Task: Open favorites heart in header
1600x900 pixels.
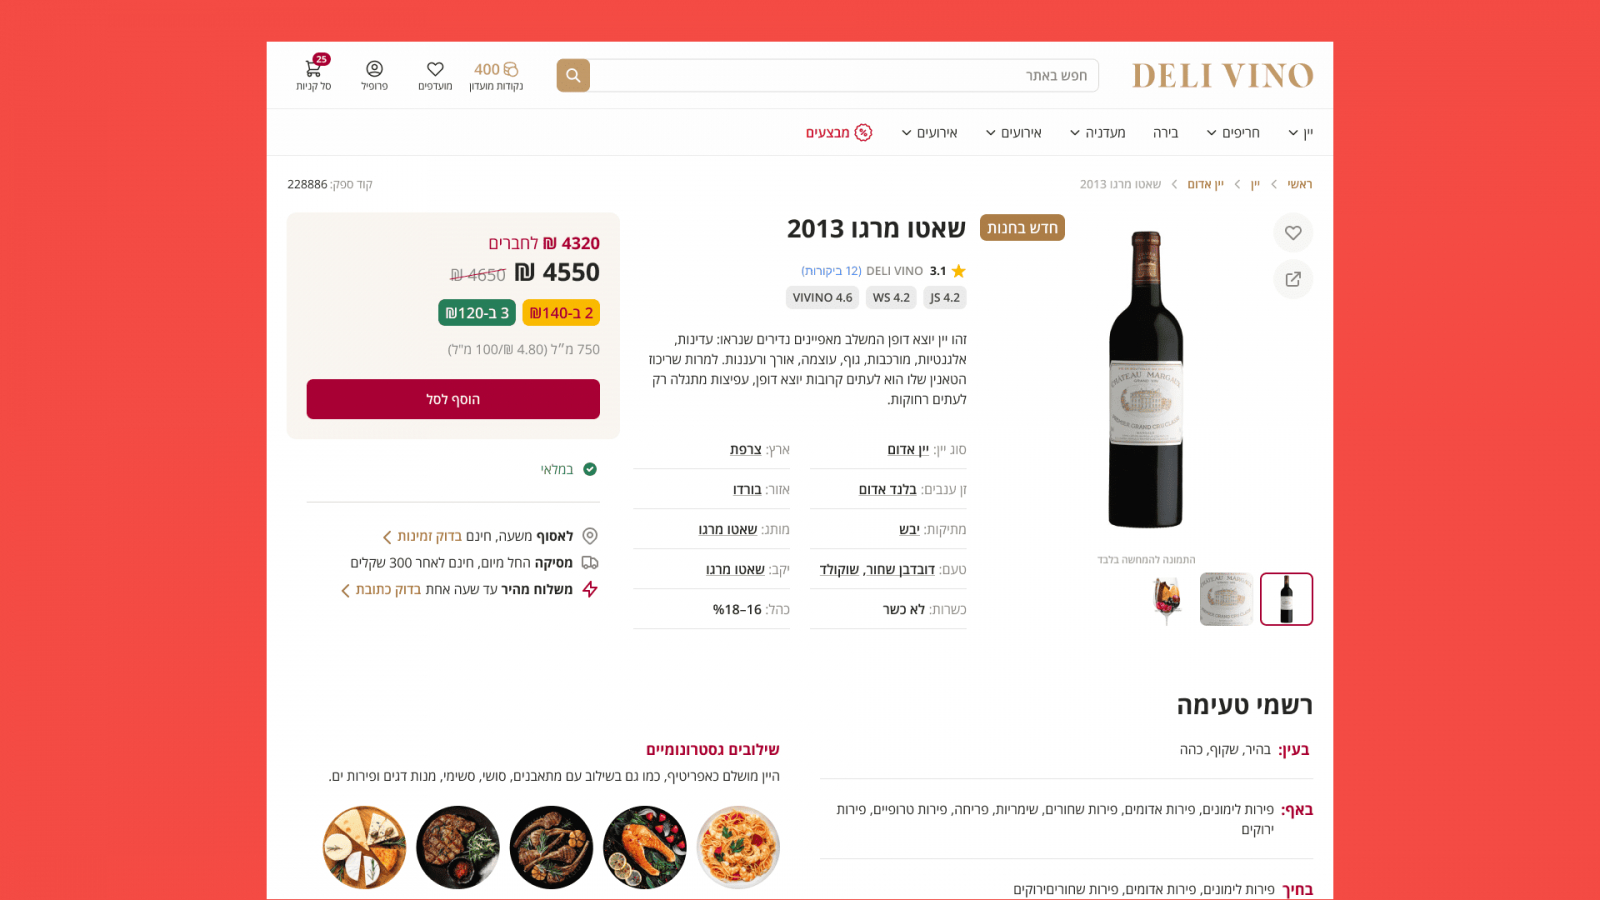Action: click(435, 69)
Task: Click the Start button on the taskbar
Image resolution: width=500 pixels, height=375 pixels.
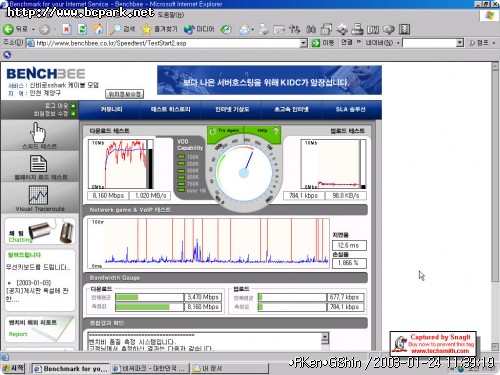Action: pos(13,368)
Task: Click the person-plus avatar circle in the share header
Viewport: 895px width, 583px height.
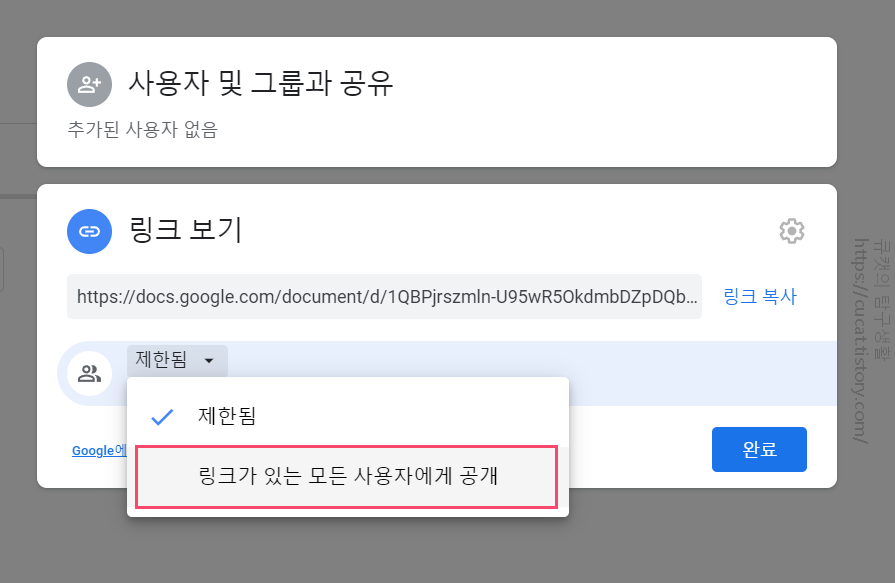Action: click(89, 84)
--*--
**What to produce:**
Give every line of the data above as a Markdown table with two columns, Row and Line. Number the rows, skip any blank lines, and leave the pictures out.

**Output of the task:**
| Row | Line |
|---|---|
| 1 | Task: Open favorites heart in header |
| 2 | 1600x900 pixels. |
| 3 | Action: click(435, 69) |
| 4 | Task: Click the Start button on the taskbar |
| 5 | Image resolution: width=500 pixels, height=375 pixels. |
| 6 | Action: pos(13,368) |
| 7 | Task: Click the person-plus avatar circle in the share header |
| 8 | Viewport: 895px width, 583px height. |
| 9 | Action: click(89, 84) |